During the test, I found that the frequency instability was much higher than what the default configuration of gr4-packet-modem is prepared to deal with. The signal drifted by hundreds of Hz over the course of a few minutes, so I frequently need retune the receiver manually by looking at the spectrum of the received signal in GNU Radio 3.10. I also needed to increase a lot the frequency search range of the Syncword Detection block and the bandwidth of the Costas Loop in the gr4-packet-modem receiver. So I guess the experiment was not so technically uninteresting in the end, as it provided the chance to test the receiver in very different operating conditions regarding frequency drift compared to all the other tests I have done with this software. The figure below shows a waterfall of the IQ signal recorded at the receiver. The frequency drift is quite clear. There is also a manual retuning visible.
In the remote PC on the teleport I ran a GNU Radio 3.10 flowgraph that decimated the signal to 500 sps (4 samples/symbol, which is what the modem usually runs at), recorded this to an IQ file and also wrote it to a FIFO. The gr4-packet-modem packet_receiver_file application was used to read from the FIFO and decode the data in real time (although latency was quite large at such a low sample rate). The plot_symbols.py script showed constellation plots of each received packet. gr4-packet-modem is normally used with TUN devices on Linux to implement IP communications. In this case I sent ping packets from my laptop in Madrid and received them in the teleport PC. There was no path for the ping replies to be sent back. This was a one-way test only.

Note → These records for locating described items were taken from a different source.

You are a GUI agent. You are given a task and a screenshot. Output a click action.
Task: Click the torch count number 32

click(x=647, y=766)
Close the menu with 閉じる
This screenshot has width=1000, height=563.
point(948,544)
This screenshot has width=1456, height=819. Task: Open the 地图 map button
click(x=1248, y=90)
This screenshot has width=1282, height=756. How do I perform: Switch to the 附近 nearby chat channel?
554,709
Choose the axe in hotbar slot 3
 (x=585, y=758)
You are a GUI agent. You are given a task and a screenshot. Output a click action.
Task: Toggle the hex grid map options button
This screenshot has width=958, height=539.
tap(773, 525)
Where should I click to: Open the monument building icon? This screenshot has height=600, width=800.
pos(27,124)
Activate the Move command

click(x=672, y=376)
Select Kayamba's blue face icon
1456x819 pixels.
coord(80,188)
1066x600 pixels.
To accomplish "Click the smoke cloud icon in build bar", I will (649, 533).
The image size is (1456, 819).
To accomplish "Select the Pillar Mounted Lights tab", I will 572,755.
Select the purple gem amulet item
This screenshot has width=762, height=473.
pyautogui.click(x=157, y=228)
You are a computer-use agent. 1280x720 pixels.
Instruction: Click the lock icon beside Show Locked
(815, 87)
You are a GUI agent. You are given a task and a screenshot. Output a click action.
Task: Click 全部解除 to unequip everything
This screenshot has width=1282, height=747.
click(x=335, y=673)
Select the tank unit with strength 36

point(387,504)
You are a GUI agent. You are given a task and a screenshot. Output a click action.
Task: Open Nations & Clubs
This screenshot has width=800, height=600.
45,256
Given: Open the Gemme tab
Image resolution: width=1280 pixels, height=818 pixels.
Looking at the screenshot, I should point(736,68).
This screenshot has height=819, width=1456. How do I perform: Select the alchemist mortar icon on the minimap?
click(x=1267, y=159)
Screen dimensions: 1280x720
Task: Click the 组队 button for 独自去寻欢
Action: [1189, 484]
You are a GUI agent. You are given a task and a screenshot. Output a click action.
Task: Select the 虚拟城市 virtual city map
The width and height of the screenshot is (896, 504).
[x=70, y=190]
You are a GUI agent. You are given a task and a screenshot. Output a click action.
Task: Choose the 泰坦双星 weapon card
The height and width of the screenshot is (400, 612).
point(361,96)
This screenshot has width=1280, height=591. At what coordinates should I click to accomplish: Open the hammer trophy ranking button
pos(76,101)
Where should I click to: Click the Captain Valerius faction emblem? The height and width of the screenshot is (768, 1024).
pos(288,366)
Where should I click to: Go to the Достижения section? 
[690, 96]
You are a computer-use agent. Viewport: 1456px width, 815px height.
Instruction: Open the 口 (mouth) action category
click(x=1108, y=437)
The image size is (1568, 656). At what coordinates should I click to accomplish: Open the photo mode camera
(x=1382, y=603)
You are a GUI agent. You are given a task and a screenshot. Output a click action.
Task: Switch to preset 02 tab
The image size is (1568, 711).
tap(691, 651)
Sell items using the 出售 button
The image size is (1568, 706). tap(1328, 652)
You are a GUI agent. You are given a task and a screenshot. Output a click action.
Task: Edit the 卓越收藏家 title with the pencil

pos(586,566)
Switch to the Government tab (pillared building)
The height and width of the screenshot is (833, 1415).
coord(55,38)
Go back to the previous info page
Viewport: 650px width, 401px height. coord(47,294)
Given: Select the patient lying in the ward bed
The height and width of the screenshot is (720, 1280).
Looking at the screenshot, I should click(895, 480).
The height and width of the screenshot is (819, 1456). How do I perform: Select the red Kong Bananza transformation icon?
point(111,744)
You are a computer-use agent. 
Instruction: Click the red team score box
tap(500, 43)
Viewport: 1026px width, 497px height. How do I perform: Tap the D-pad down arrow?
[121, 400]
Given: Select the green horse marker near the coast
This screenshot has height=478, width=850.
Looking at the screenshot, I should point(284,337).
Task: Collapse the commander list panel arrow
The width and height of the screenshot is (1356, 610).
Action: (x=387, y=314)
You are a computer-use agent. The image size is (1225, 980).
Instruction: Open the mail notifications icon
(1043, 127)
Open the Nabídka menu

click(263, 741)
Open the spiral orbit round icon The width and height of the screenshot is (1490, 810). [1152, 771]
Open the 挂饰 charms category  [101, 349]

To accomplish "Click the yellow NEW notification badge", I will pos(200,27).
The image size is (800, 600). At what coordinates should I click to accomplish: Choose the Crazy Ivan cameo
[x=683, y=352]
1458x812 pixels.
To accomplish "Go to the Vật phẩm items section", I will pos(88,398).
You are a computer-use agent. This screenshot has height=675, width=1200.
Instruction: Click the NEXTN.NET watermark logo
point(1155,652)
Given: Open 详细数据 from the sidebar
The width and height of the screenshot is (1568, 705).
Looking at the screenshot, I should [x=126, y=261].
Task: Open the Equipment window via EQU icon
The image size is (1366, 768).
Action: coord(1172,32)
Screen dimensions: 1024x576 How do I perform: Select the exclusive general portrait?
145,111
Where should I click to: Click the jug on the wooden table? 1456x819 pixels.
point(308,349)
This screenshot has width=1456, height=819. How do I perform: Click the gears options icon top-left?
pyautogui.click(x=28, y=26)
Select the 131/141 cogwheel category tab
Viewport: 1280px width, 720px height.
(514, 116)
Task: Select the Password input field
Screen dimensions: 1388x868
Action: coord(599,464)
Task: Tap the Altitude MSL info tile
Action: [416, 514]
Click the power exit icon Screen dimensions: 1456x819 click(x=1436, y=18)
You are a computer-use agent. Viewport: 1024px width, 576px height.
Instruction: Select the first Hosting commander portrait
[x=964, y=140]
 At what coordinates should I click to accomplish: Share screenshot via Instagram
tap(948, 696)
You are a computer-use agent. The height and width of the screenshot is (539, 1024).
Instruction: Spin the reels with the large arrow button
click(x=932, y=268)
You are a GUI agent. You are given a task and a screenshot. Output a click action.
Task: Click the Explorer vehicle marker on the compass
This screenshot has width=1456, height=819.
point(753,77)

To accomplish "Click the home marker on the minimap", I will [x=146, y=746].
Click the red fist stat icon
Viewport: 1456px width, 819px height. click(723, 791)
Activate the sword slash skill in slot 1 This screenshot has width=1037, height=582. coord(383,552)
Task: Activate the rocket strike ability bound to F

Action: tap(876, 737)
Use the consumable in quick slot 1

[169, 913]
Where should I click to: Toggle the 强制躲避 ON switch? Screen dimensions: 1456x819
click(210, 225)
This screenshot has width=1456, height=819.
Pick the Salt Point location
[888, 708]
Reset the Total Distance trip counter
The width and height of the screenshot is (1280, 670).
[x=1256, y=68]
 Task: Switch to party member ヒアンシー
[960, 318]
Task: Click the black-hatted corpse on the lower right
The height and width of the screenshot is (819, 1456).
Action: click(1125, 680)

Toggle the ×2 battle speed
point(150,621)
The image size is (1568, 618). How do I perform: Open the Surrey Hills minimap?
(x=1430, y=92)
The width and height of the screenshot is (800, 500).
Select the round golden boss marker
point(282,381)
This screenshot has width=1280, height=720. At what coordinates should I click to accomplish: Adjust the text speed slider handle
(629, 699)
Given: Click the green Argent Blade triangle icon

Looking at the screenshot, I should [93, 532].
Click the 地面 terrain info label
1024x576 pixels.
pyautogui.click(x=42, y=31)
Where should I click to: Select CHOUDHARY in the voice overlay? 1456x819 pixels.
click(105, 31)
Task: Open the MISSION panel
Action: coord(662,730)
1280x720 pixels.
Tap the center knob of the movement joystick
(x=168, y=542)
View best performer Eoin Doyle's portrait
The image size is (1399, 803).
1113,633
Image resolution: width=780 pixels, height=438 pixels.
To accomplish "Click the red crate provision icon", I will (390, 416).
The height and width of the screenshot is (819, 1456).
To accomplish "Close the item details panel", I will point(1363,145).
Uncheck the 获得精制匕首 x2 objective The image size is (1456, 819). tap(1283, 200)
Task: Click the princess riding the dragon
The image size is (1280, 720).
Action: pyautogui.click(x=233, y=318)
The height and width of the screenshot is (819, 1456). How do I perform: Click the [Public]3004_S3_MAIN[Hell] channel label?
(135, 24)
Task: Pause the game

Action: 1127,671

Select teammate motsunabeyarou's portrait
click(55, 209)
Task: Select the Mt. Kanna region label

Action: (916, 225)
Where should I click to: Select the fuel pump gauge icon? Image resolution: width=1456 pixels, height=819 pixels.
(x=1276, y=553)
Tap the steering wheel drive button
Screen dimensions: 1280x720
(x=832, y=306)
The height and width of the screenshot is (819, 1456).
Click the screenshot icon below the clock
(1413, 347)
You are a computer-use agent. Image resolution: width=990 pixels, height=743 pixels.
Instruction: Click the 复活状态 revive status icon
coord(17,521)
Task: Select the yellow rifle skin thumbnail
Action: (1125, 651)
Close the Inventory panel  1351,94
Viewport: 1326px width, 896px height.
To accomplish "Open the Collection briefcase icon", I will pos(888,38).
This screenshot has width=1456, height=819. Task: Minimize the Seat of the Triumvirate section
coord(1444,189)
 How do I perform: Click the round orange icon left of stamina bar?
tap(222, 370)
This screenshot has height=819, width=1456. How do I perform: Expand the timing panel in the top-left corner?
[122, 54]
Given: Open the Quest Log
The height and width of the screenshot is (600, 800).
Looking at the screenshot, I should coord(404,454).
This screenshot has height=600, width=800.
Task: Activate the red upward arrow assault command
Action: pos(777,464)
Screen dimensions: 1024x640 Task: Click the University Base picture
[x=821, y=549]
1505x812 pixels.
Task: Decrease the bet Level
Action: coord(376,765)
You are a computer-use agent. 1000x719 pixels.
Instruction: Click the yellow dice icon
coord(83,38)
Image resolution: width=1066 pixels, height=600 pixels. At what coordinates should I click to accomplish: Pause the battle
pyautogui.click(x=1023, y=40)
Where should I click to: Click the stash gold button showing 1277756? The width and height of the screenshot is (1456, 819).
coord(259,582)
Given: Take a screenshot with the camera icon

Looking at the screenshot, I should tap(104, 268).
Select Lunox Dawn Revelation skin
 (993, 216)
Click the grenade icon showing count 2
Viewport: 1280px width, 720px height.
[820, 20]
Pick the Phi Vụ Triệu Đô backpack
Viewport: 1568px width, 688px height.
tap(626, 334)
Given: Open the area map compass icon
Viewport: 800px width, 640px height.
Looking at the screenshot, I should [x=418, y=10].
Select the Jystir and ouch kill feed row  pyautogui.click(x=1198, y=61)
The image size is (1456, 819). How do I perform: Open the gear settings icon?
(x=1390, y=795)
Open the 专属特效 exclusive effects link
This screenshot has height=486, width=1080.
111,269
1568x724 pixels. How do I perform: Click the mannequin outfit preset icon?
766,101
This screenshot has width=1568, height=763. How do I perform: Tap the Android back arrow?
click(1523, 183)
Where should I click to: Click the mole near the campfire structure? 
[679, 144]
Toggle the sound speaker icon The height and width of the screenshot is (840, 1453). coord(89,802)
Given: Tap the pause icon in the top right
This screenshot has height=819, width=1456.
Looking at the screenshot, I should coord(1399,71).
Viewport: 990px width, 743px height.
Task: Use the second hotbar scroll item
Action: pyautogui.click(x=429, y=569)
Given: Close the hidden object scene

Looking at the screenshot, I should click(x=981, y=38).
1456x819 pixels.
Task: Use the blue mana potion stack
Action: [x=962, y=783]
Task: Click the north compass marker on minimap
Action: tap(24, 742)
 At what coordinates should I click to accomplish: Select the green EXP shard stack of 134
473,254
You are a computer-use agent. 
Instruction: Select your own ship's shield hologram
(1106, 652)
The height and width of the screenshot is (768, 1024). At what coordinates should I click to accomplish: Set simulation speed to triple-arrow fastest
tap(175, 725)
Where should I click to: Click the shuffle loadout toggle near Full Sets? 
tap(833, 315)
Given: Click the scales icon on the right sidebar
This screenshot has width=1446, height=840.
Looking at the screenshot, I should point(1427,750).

The figure below shows a screenshot of the remote PC during the test. We can see the constellation plot for one packet (which gives evidence that at this SNR there is a reasonable probability of decoding short packets without errors), a Wireshark screen showing the received pings (a ping packet is sent every 6 seconds, since it takes around 4 seconds to transmit at 250 bps), and a terminal with the log of the gr4-packet-modem receiver, which contains Es/N0 estimates.
First I tested transmitting ping packets as short as possible (ping -s 0, which gives 28-byte IPv4 packets). Most of these packets were decoded successfully. Then I tested the normal ping size (which gives 84-byte IPv4 packets). For these the error rate was somewhat higher. The moment when the ping size is changed can be seen in the waterfall shown above.
I have published the IQ recording for this test as the dataset “Test of gr4-packet-modem through an Intelsat 37e C-band transponder” in Zenodo. This recording is already in cf32_le format at 4 samples/symbol, so it can be processed directly by the packet_receiver_file application. However, to get valid decodes it is necessary to increase the frequency search range (which can be done with command line arguments) and the Costas Loop bandwidth (which currently can only be done by editing the values declared in payload_metadata_insert.hpp).
Interesting experiment. With such extremely low symbol rates , how much of the noise is caused by the close in phase noise (up & down converts + satellite) vs the actual link noise?
Looking at the constellation plots I would say that thermal noise dominates, since the noise variance in the amplitude direction is comparable to the noise variance in the phase direction. This depends on how the loop bandwidth is adjusted.
I’ve been building a single-carrier IP modem in C since about May. I kind of lost gusto when it was time to move it to the Raspberry Pi. I think I’m not much of a hardware man anymore… The attraction is QPSK replacing FSK (moving power from carrier to information) and thinking about 10 meters and VHF, as it is 1200 baud. I haven’t tested my Gardner TED yet, so hardware is calling me! Very much enjoyed your blog.